As institutional participation deepens, the market is expected to benefit from improved stability, reduced volatility driven by retail flows, and enhanced governance standards. The upgrade also strengthens Vietnam's pathway toward inclusion in MSCI watchlists, further reinforcing its long-term capital market trajectory.
Beyond equities, international investor interest is increasingly extending to Vietnam's debt capital markets, particularly government bonds. The upgrade narrative aligns closely with expectations of sovereign credit rating improvements toward investment grade. Vietnam is currently rated BB+, at the upper end of non-investment grade. A potential upgrade to BBB would mark a significant milestone, opening access to global capital polls such as pension funds, insurance funds, and investment-grade mandated portfolios. Such an improvement could also reduce borrowing costs by approximately 100-150 basic points (equivalent to 1.0-1.5%), easing funding pressures for both the government and corporates accessing international markets.
From a valuation perspective, Vietnam continues to stand out within the region. The VN-Index is currently trading at a forward P/E of approximately 12–13x—significantly below regional peers such as Thailand and Indonesia—while maintaining strong macroeconomic fundamentals, including GDP growth of 7.83% in Q1 2026 and projected corporate earnings growth of 12-15%.
"Post-upgrade, the market narrative will shift decisively toward fundamentals. Capital will increasingly concentrate in companies that meet international standards in governance, transparency, and earnings predictability. The re-rating story is no longer about market access, but about corporate quality," Sana added.
While the upgrade provides a strong foundation, sustaining and scaling foreign capital inflows will depend on Vietnam's ability to address remaining structural constraints.
A critical priority is expanding the supply of institutional-grade equities through accelerated IPOs and state divestment. Increasing free-float and market depth will be essential to accommodate large-scale capital inflows without creating concentration risks.
Market infrastructure upgrades also play a pivotal role. The implementation of the KRX trading system is expected to enhance liquidity and pave the way for advanced products such as intraday trading (T+0) and short selling, aligning Vietnam more closely with international market standards.
Addressing foreign ownership limits (FOL) remains another key catalyst.
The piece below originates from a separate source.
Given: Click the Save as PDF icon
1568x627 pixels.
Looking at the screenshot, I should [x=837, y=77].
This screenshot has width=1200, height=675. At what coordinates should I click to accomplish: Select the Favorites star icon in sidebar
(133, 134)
Policy initiatives under Resolution 79 are expected to create room for increased foreign participation, particularly in non-sensitive sectors. Additional mechanisms such as non-voting depository receipts (NVDRs) could further ease access constraints.
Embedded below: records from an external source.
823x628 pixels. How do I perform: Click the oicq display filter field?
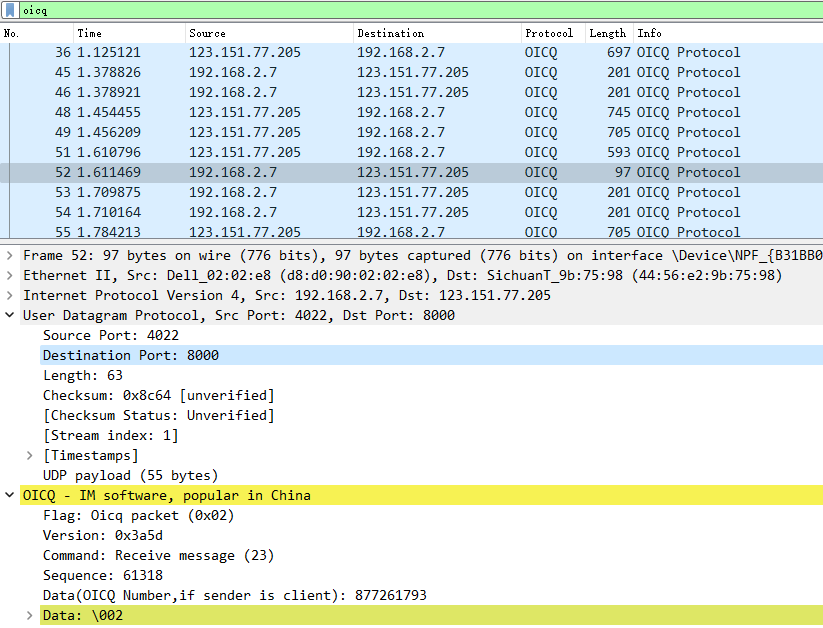(x=400, y=10)
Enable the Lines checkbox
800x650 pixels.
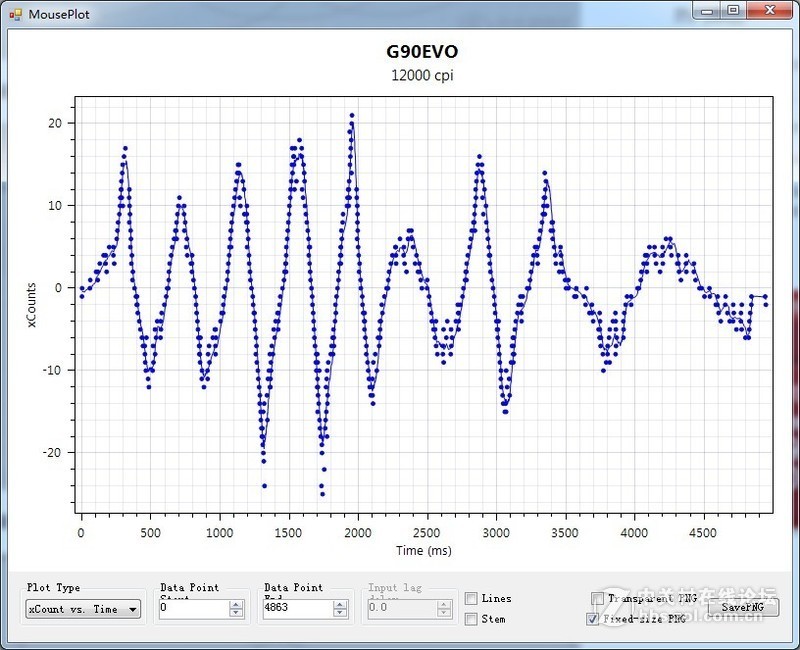471,599
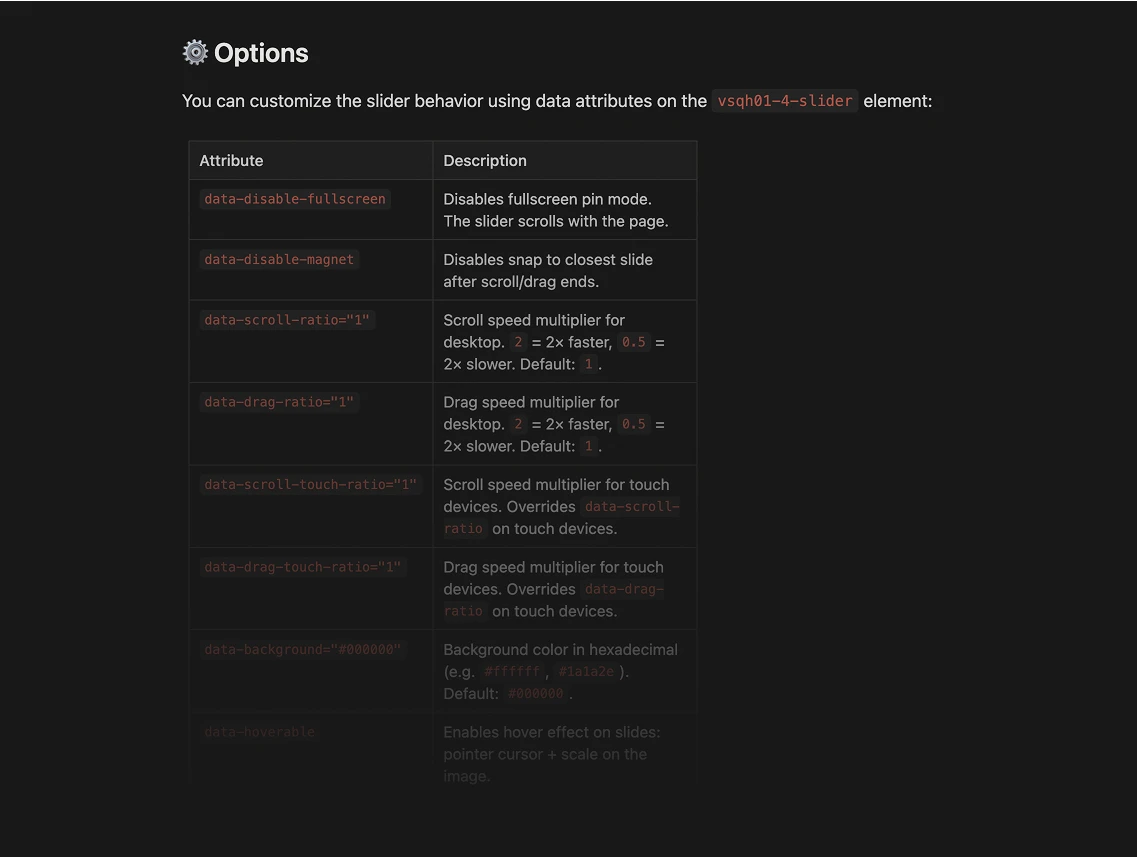
Task: Select the data-disable-fullscreen attribute code
Action: tap(295, 199)
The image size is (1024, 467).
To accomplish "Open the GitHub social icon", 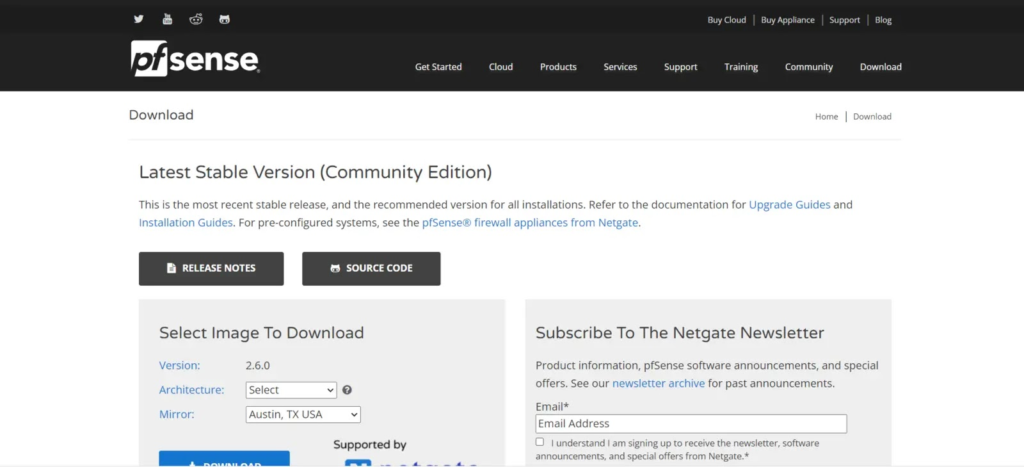I will coord(224,19).
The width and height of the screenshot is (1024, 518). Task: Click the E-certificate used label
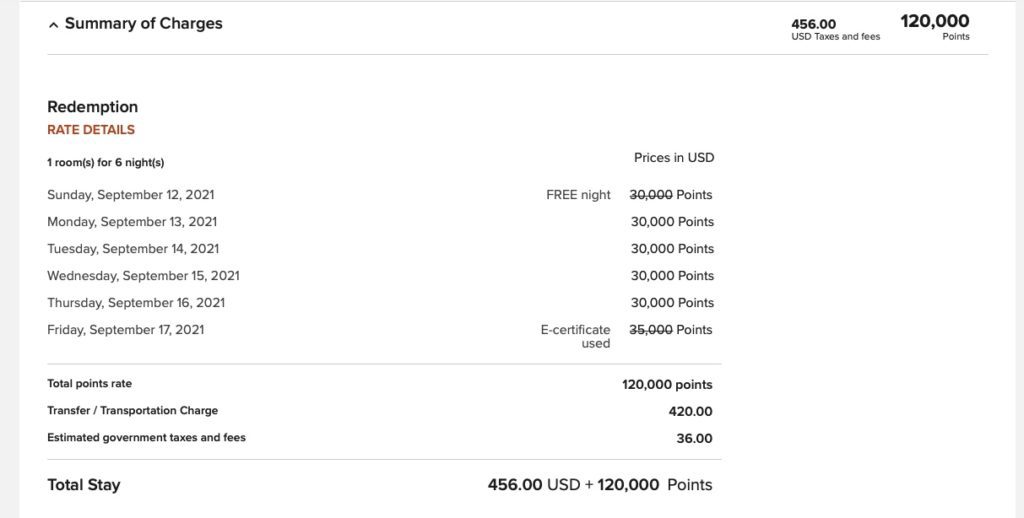pos(575,336)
Equally important is the continued removal of operational barriers, including pre-funding requirements, to improve market accessibility for global institutional investors.
Despite the positive structural outlook, several external and domestic factors could influence the pace of foreign inflows. Persistent geopolitical tensions, particularly in energy markets, could sustain FX volatility and delay capital allocation into emerging markets.
Similarly, the trajectory of U.S. monetary policy remains a critical variable. A prolonged period of elevated interest rates would maintain pressure on emerging market currencies, while potential rate cuts could act as a catalyst for renewed capital rotation–as FX stability is the first filter in portfolio allocation.
Domestically, continued macroeconomic stability, consistent earnings growth, and tangible progress in regulatory reforms will be essential to reinforce investor confidence.
Vietnam's FTSE upgrade marks the beginning of a long-term structural re-rating cycle. The current phase reflects a recalibration of global capital, where short-term volatility coexists with long-term positioning. As foreign capital transitions from passive anticipation to active allocation, Vietnam's equity market is evolving into a more mature, institutionally driven ecosystem—one where access is no longer the primary constraint, but where quality, scale, and execution will determine the next wave of growth.